#### TASK DETAILS
When the line containing "Go to next page with right chevron" is found in the data below, copy it and each line after it through the line containing "Task: Switch to the General tab", exactly and with no others.

#### DATA RECORDS
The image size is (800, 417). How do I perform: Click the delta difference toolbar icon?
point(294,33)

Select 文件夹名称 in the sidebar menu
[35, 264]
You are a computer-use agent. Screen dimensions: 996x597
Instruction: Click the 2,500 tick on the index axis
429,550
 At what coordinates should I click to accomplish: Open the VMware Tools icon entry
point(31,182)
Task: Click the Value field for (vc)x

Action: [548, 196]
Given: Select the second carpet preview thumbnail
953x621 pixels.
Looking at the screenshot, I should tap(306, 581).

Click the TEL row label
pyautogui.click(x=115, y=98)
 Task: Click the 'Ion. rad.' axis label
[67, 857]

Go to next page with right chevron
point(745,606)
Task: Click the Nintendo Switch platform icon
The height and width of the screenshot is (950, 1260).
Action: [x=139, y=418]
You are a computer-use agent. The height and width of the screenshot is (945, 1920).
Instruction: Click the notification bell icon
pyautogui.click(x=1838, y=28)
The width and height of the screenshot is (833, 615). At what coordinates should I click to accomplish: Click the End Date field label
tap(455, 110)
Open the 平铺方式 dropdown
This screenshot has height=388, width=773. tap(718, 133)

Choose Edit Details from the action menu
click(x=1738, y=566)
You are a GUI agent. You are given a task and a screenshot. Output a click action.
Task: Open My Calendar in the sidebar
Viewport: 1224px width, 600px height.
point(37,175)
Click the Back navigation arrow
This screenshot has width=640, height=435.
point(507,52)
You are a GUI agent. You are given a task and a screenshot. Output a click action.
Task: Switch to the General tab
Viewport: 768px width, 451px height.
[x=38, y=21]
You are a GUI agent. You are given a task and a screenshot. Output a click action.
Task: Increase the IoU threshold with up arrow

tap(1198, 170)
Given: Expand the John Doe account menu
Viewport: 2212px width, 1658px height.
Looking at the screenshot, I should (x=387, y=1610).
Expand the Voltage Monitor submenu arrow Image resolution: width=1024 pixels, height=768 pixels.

#### EXERCISE RESULT
Go to next page with right chevron
point(745,606)
Task: Click the Nintendo Switch platform icon
The height and width of the screenshot is (950, 1260).
Action: [x=139, y=418]
You are a computer-use agent. The height and width of the screenshot is (945, 1920).
Instruction: Click the notification bell icon
pyautogui.click(x=1838, y=28)
The width and height of the screenshot is (833, 615). At what coordinates should I click to accomplish: Click the End Date field label
tap(455, 110)
Open the 平铺方式 dropdown
This screenshot has height=388, width=773. tap(718, 133)

Choose Edit Details from the action menu
click(x=1738, y=566)
You are a GUI agent. You are given a task and a screenshot. Output a click action.
Task: Open My Calendar in the sidebar
Viewport: 1224px width, 600px height.
point(37,175)
Click the Back navigation arrow
This screenshot has width=640, height=435.
point(507,52)
You are a GUI agent. You are given a task and a screenshot. Output a click action.
Task: Switch to the General tab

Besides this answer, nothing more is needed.